The writing style rules are embedded directly in the prompt: polite Japanese (desu/masu) style, no bold text, no assertions, no template closings.

Hugo integration

sync_to_hugo.py reads published Zenn articles matching dh-weekly-*.md, parses the Zenn-style frontmatter, and converts it to Hugo frontmatter with a DH-Weekly category and appropriate tags. It extracts the date from the filename and generates a Zenn source URL.

During development, a bug surfaced in the Hugo template schema_json.html: the safeJS pipeline in Hugo 0.157 caused a “slice bounds out of range” panic when processing multibyte characters (common in Japanese text). The fix was to replace the safeJS pipeline with .Plain | truncate 5000 | jsonify.

X requires authentication to view most profiles without a login wall. The system uses cookie-based authentication rather than the official API.

Initial setup requires manually extracting auth_token and ct0 values from the browser’s DevTools (Application tab, Cookies for x.com). These are stored locally in .x_cookies.json, which is gitignored.

In GitHub Actions, the cookie values are stored as a repository secret named TWITTER_COOKIE in the format auth_token=xxx;ct0=yyy. The script reads this from the environment variable and parses it.

Automated login via Playwright was attempted but X’s bot detection blocked it consistently. Manual cookie extraction was the more reliable path. The cookies expire after a few months and need periodic renewal.

Prompt tuning process

Getting the AI to generate articles with the right scope required several iterations.

The first generation mixed in off-topic items. Digital archive renewals (which are not tool development) appeared alongside actual tool releases. Adding explicit exclusion rules to the prompt fixed this.

Vague speculative language (“this may indicate future development”) appeared in early outputs. Adding a rule to ban speculative phrasing and to skip items with insufficient information resolved it.

Git push events from GitHub initially generated article entries even when no meaningful feature change was evident. Adding the rule that pushes alone do not warrant coverage – only items with concrete, identifiable feature changes – eliminated these false positives.

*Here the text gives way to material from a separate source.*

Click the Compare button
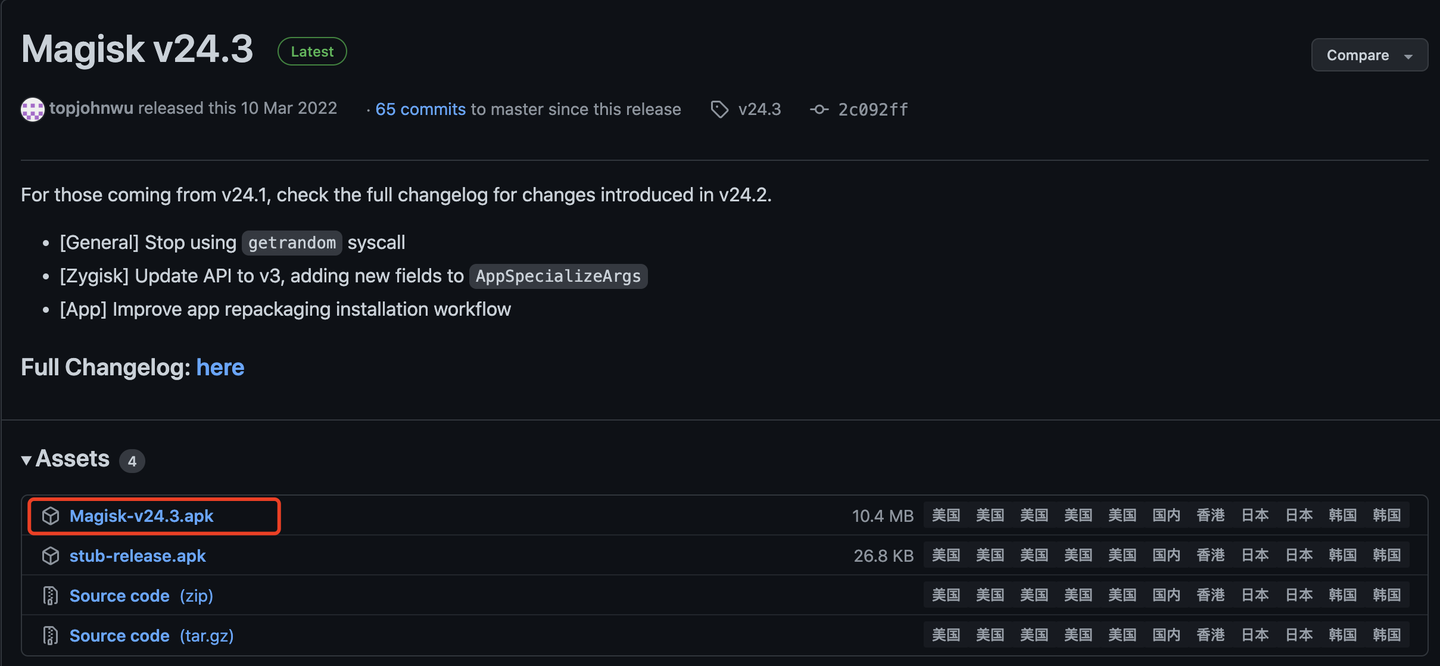Screen dimensions: 1440x666 point(1358,55)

After these adjustments, the system produced 0 off-topic items across 6 generated articles.

Costs

ComponentCost
X posts (Playwright + Cookie)Free
Current Awareness (RSS)Free
GitHub (public API)Free
AI article generation (OpenRouter)~$0.05/run, ~$0.20/month
GitHub ActionsWithin free tier (2,000 min/month, each run takes ~2 minutes)

The total recurring cost is approximately $0.20 per month.